**Instructions for the task**
Pull out each line below that contains the word "icon" and copy every one of them in full.

[Element and text position data]
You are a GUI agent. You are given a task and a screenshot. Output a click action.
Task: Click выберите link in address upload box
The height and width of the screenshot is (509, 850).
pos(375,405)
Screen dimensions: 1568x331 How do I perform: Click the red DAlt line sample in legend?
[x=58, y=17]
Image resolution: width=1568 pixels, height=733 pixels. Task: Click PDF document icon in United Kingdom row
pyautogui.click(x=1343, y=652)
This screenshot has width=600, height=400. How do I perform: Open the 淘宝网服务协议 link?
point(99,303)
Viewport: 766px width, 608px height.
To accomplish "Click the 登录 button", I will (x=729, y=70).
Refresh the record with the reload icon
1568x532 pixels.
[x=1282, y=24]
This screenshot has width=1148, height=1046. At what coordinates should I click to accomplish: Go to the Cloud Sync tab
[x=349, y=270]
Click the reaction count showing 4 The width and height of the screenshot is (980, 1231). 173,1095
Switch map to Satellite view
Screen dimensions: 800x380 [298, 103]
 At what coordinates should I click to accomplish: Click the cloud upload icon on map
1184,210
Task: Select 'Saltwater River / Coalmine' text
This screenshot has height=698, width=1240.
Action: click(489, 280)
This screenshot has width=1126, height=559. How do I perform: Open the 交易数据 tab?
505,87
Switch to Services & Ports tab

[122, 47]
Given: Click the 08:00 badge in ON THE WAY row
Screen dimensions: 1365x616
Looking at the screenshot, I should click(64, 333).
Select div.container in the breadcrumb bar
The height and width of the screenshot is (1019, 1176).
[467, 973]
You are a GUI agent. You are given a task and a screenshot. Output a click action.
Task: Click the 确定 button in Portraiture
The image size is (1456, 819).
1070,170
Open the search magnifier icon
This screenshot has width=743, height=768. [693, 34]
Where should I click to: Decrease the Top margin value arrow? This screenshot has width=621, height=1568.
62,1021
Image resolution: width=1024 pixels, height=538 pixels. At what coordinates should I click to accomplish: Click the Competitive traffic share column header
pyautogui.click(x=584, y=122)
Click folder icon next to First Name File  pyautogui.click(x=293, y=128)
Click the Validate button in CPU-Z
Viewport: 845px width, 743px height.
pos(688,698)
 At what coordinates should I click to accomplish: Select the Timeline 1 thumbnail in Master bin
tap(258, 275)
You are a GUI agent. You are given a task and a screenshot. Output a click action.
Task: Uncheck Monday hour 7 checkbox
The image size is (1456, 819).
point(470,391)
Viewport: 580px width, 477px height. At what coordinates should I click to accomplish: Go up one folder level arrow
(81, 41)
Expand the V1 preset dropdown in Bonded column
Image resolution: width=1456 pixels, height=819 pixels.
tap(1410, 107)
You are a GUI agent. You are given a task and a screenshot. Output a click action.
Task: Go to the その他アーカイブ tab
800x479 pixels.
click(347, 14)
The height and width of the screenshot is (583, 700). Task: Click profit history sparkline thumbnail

**Answer for the task**
Image resolution: width=1568 pixels, height=733 pixels. Task: Click PDF document icon in United Kingdom row
Refresh the record with the reload icon
 At what coordinates should I click to accomplish: Click the cloud upload icon on map
Open the search magnifier icon
Click folder icon next to First Name File  pyautogui.click(x=293, y=128)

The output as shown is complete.